He explanes the tilt phenomenon, ie you don't tilt on 100-200 buyins BR's, but you do on 30-40.
had kind of annoying tilt session this weekend. i decided i'd play a quick session to get unstuck at 50nl on the month since i didn't like seeing the red in my hem. i then ended up being stuck about 5-6 buys like almost instantly. then, i just got totally pissed, fired up 12 tables and planted my butt in my chair where I vowed to stay, no matter how long it took, to get unstuck. several times i got within 50 bucks of being unstuck, but then i'd run kk into aa aipf for like 200bb and a suckout here and there and i'd be instantly stuck 3 buys again. when i lost kk to aa for the second time aipf deep i just gave up. all told i ended up losing 5 buys over 6k hands. i was still pissed the next day, so i played another session even more determined to win it back. lost another 5 buys over 3k hands. played one final session at 50nl now just trying to save some pride and seriously figure out what i was doing wrong and was instantly stuck 3 buys.

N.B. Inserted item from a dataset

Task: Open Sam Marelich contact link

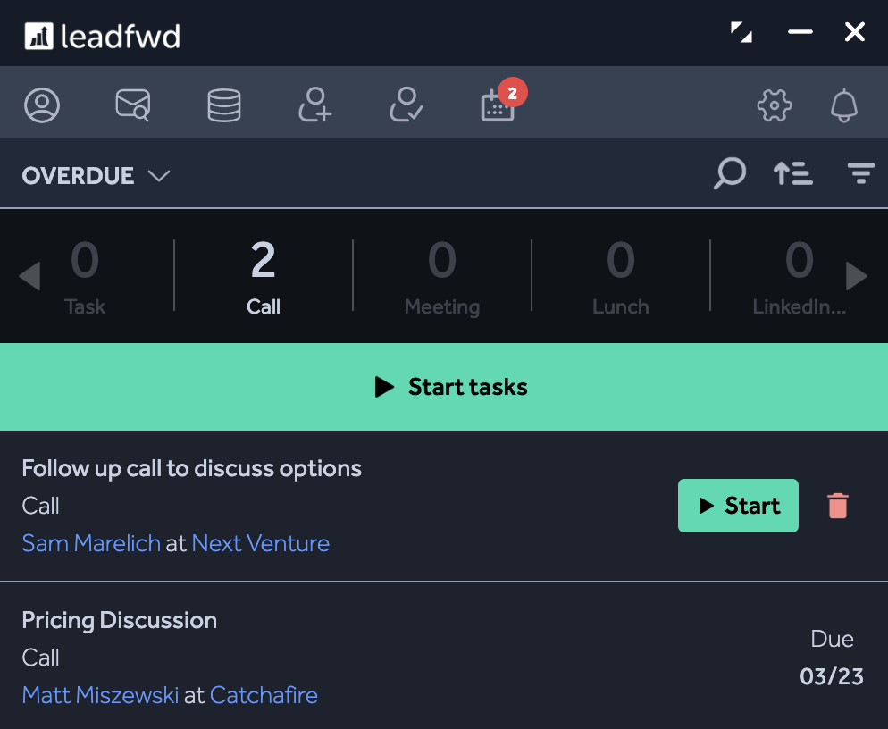Action: pos(91,543)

i cannot even describe how poorly i was running. i know all fish say that, but seriously, i know the difference between running bad and bad play and i don't think i have ever run that poorly in all in ev and cooler situations in my entire life over such a small sample (10k hands). it was absolutely amazing. i finally was able to somehow salvage my last session where i was down 3 buys and finish up like 20 bucks and i felt like a victory dance. so after all this i'm sitting here wondering what the hell just happened to me. what the heck was i thinking? why do i even care about results at 50nl when i have over 100 buys for 100nl? i seriously don't know, but after this, my confidence was totally shot. i'm sitting here thinking to myself how can i beat 100nl or even 200nl if i can't even beat 50nl? what the heck is happening?
i played some 100nl anyway on AP and was instantly stuck 3 buys. in one amazing 3 hand stretch vs one gigantic fish i lose aa v 88 aipf to double up his 20bb stack, then the next hand i get kk and make a large 3 bet vs his button open. flop comes 1078 and he shoves. i snap and he has 78 and i double him up again. literally the next hand i 3bet him again with kk and he calls and flop comes a73. we both check flop, turn is 4, i try to bet 1/2 pot and misclick and bet 1 buck and he calls. river is 6 and i bet like 10 and he calls with j5. for runner runner straight.

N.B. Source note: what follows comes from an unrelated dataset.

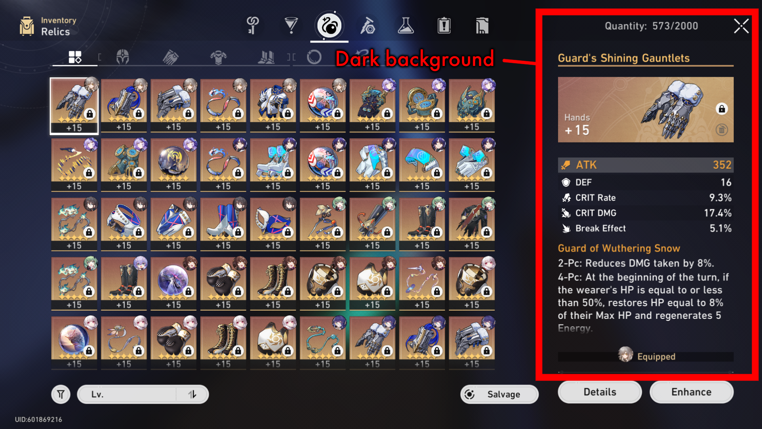This screenshot has height=429, width=762.
Task: Show all relic types tab
Action: [x=75, y=57]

i don't know what's been going on lately, but everything i have been doing has been going wrong. when i flop huge villians have complete air. when i have a big hand fish have a bigger hand. i seriously think that the last 15 times i've 3bet kk an ace has flopped about 12 times. whether it kills the action or hits some retard calling with a5, it has been beyond frustrating. when i make a big bluff when villian's range is super wide, i get shipped on. i'm not playing out of line either. probably something like 21/17 over this stretch.

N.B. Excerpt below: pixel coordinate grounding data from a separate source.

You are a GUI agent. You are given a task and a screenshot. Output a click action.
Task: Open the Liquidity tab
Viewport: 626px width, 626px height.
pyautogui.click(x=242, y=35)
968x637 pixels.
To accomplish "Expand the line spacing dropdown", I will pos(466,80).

i'm so shell shocked that i can just feel the emotional flinch when i 3b kk pre, they 4 bet and i just know they either have aa or are going to suck out. i know that's totally irrational, but hey, that's how things have been going for a long time now. i won't lie, it's been really really difficult to deal with emotionally. i went into a profanity laced tirade at one point when a huge fish flatted a 4b with jj and flopped a set vs my aces. it's actually really funny how often villians flat 4 bets for 100bb honestly which i actually had happen about 50% of the time, and of the times they did i always flopped air with ak, and since i was oop and had no idea what their range was for doing this i would just check fold. probably happened at least 4 times this weekend.
that doesn't even include the medium sized pots vs fish. i feel like this is where i really struggled. it seems like whatever i did vs their dumb plays
anyway, after all of this i am pretty confused about what i want to be doing in poker right now. im seriously just considering playing strictly 1/2 unless games are really bad and then just play 100nl instead of messing around at 50nl, but since my confidence is so low i'm not sure that's the greatest idea, but i really have no interest in playing 50nl right now. so i'm not really sure how i got myself into this mess, but here i am and i'm pretty confused. i think it just helps me to vent and my blog is the only way to get all this crap off my chest. honestly, not looking for solutions, just venting. poker has just sucked for me for so long i'm really getting sick of it. i have no doubt that a significant part of the problem is my own fault and do not believe it is all running bad, but it sure is annoying as hell to run ridiculously bad and then have all of your mistakes really cost you.
i've really been trying to maintain a positive attitude lately and not let things bother me, but that's just been impossible as of late. i just get absolutely infuriated when bad regs make stupid plays and they work out, or huge fish run in god mode, and both have been happening a lot lately.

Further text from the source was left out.